Dataset extract -
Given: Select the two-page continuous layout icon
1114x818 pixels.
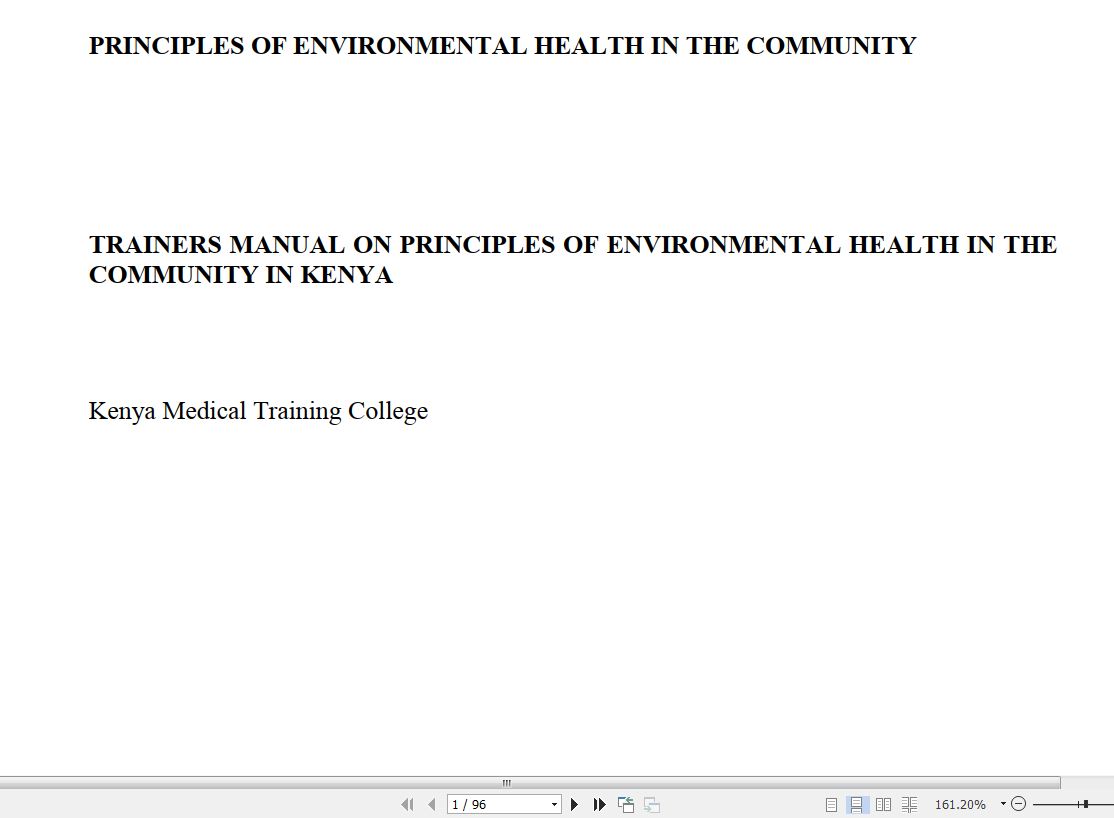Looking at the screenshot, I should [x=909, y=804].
---
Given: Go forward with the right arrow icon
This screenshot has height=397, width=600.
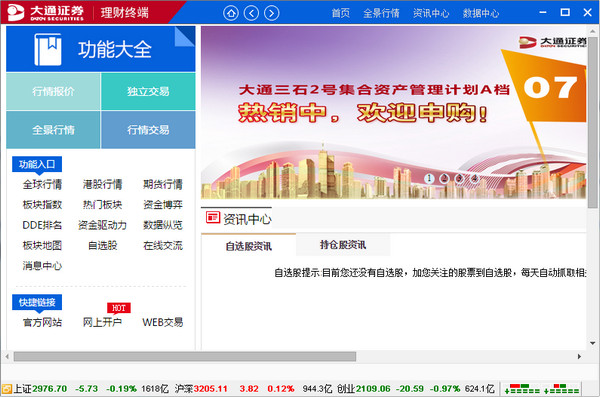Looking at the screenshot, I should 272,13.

Requirements - Could you rewrite everything from the line containing "Given: Select the" down to the line containing "Looking at the screenshot, I should [x=909, y=804]." with "layout" renamed to "view" and nothing else changed, leaving the pictures out?

Answer to the task -
Given: Select the two-page continuous view icon
1114x818 pixels.
Looking at the screenshot, I should [x=909, y=804].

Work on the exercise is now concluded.